Henry Hayley took it and pressed it in his own, saying--

"I cannot and will not attempt to deceive you, dear Lady Anne; but yet I must beg you to keep my secret faithfully, for some time at least, till I have resolved upon my course."

"Be sure of that, Henry," replied Lady Anne, thoughtfully: "your course must be well thought of, but I will be one of the council, as well as Maria--nay, more," she added, with a sparkling look: "as she has had one long conference with you, all alone, I will have one also. It shall be this very night, too, in my own house here. There--do not look surprised, Maria. You know my reputation is not made of very brittle materials, or it would have been broken to pieces long ago. Yours is a very different sort of thing; you have spoiled it by over tenderness, like a child, and made it so delicate that it will not bear rough handling. I was resolved that mine should be more robust, and therefore set out with accustoming it to everything. I do believe that half the mad-headed things I have done in life were merely performed to establish a character for doing anything I pleased. They could but say that Anne Mellent was mad--and I took care not to go the length that is shut-up-able."

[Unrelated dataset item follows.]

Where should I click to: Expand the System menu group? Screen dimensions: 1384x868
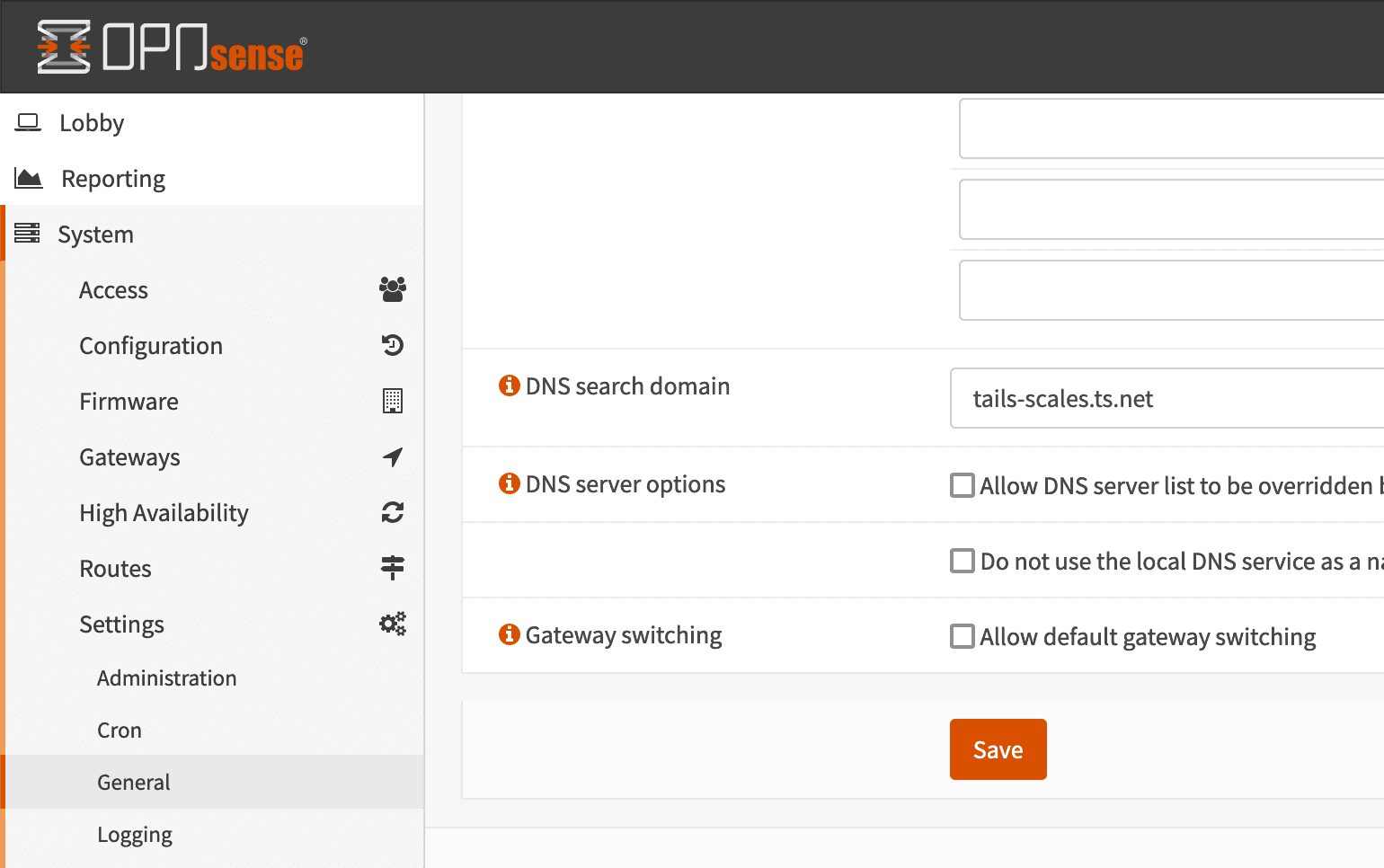[x=95, y=234]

What were Maria Monkton's sensations it would be hardly fair to inquire. She had often talked with Lady Anne of Henry Hayley, and had often heard her express the same feelings towards him which were now so openly displayed; but perhaps she had listened with more pleasure, while they both thought him dead, than she did now. I do not say that she was in love with him. That would be a very serious assertion, not to be made without proof. The little prince of gods and men does not always wing his way in a direct course, and, if he was at all busy with fair Maria's heart, she was quite ignorant of the fact. She had thought all her life a good deal about Henry Hayley, it is true; she had liked him better, remembered him with fonder regard, than any one whom she had ever known; she had pitied him, wept for him; and within the last hour she had felt more and stronger emotions on his account than she had ever felt for any one on earth. But still all this might be without love. The sensations the most decidedly like that passion which she experienced were certainly those which Lady Anne Mellent's affectionate greeting and frank, unfearing invitation called up in her bosom. She felt inclined to think her friend odder than ever--to wish that she was not quite so odd. But Maria was a frank and generous character; and although she could not banish some of woman's weaknesses entirely, yet whenever she found them out she felt ashamed of them, and tried to repress them.

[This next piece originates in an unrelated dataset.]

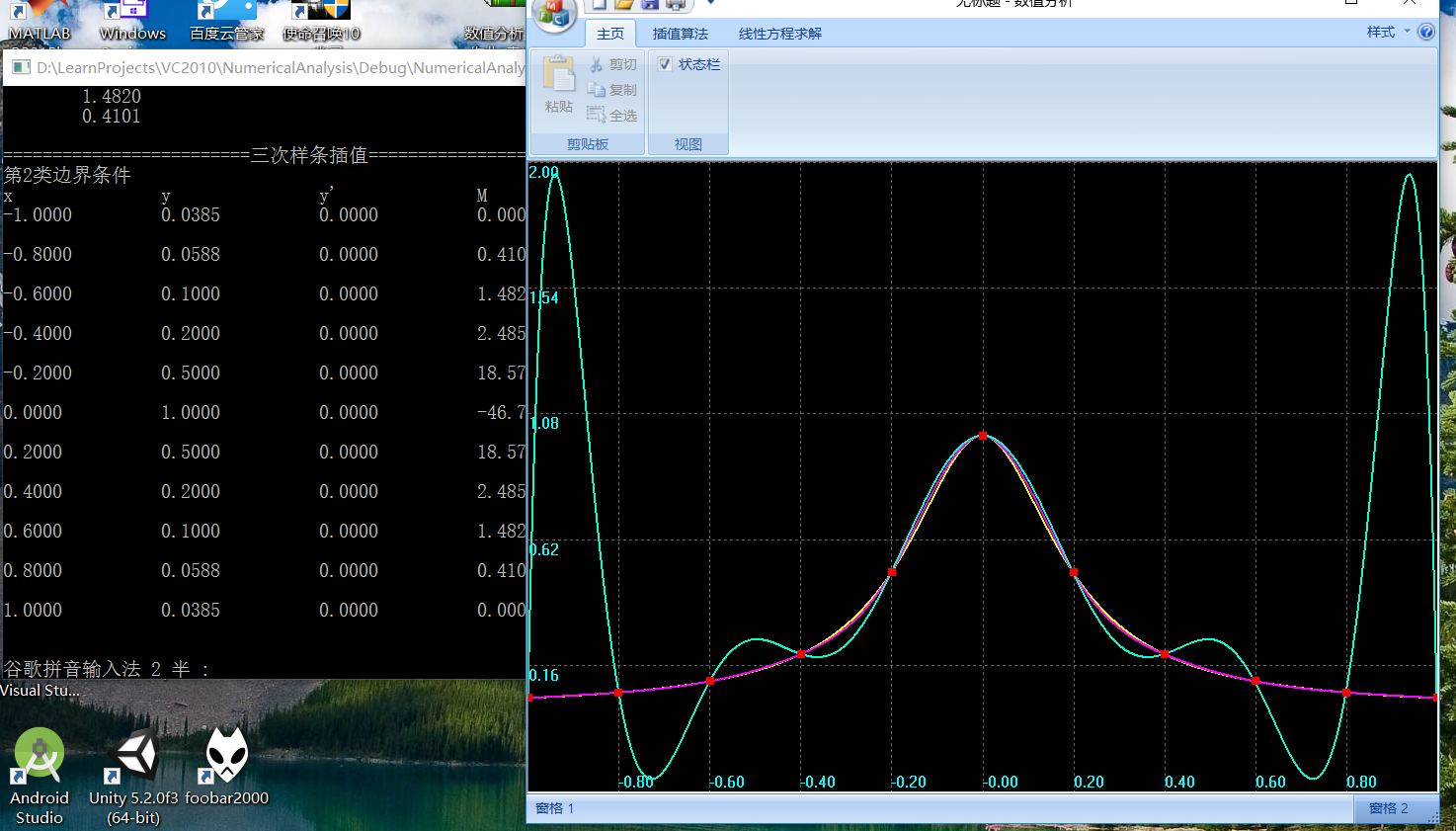
Task: Switch to the 插值算法 ribbon tab
Action: tap(680, 34)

"Why should I be vexed with her conduct just now?" she asked herself; "is she not always the same? and are not all her eccentricities amiable?"

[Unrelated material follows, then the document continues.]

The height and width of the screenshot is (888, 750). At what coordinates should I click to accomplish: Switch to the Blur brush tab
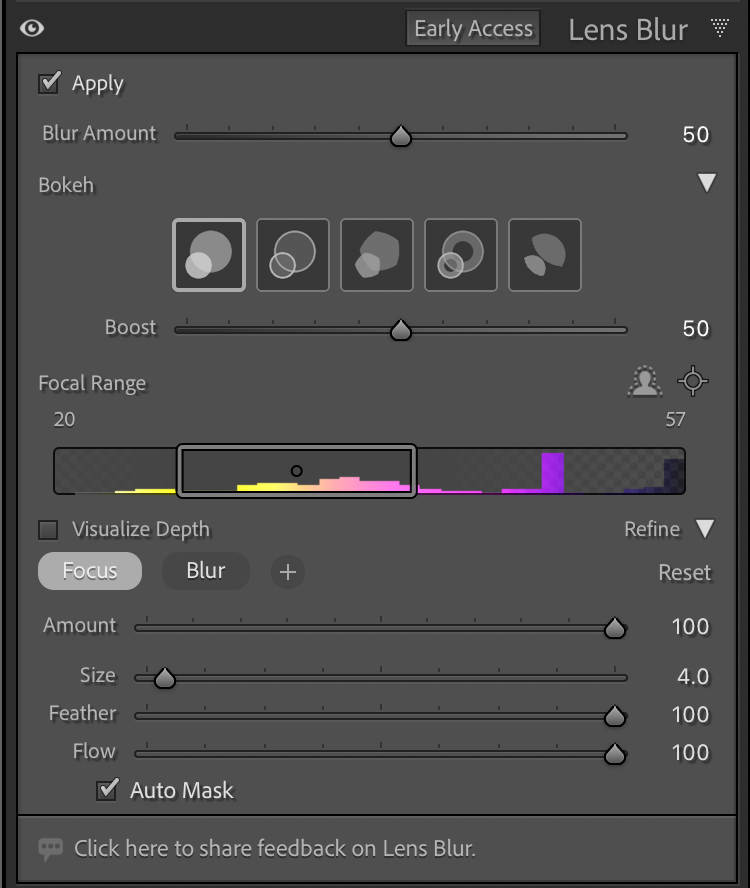(205, 571)
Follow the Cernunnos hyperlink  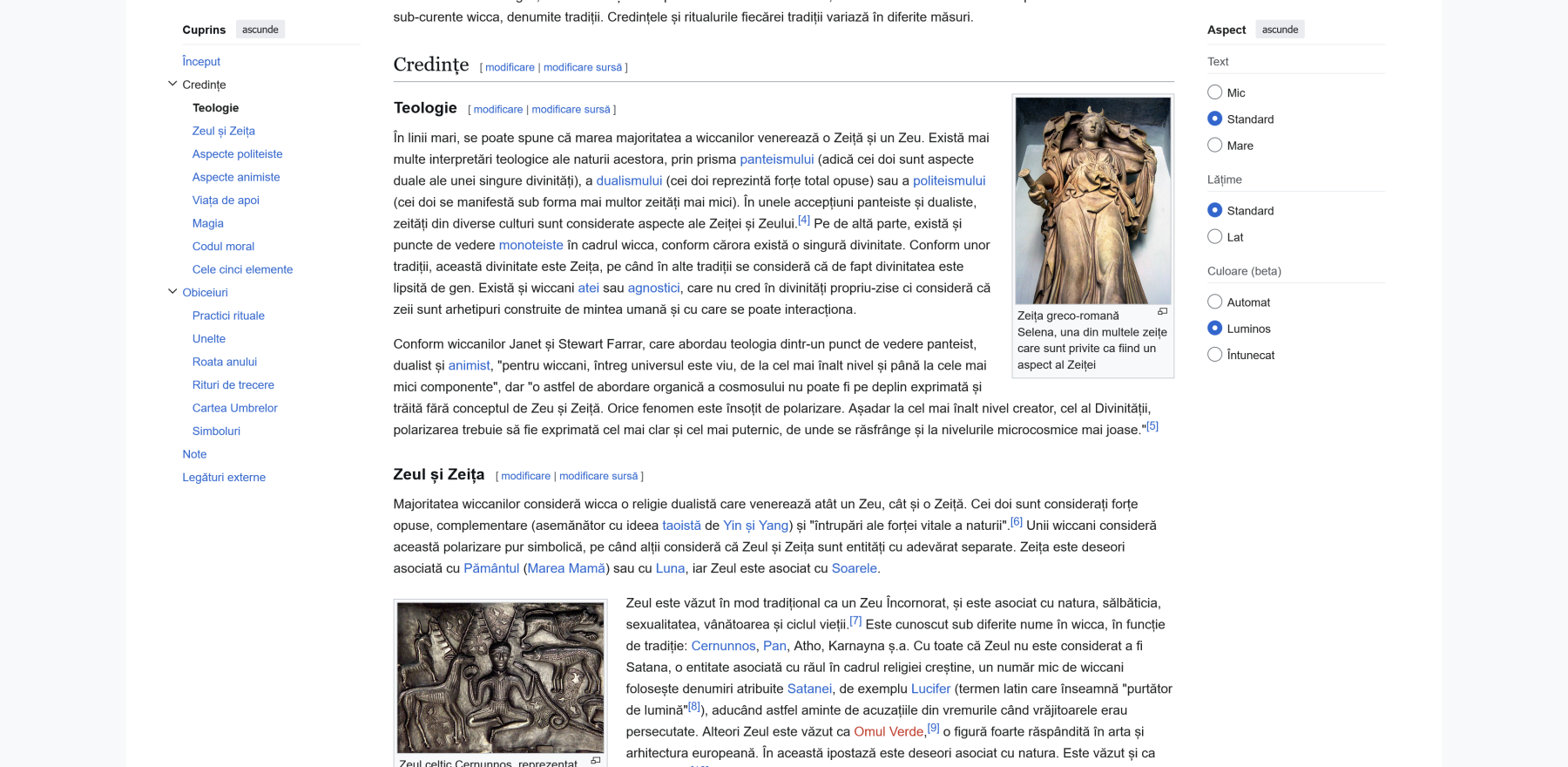[x=723, y=646]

Whether Lady Anne perceived what was passing in her friend's bosom, from the varied expressions which flitted over her countenance, or whether she only suspected it from the intuitive knowledge which almost every woman has of woman's heart, I cannot tell; but after an instant's pause she went on, with a slight toss of her head, saying--

"After all, you know, Maria, at the worst, they could but say I was in love with him, and he with me; and, besides knowing ourselves that it is no such thing, we could soon prove to them that there was not a word of truth in it. So now, Henry, you will come to the Lodge, will you not--after dinner I mean--about nine o'clock?"

"I had intended to return to London to-night," replied Henry, hesitating.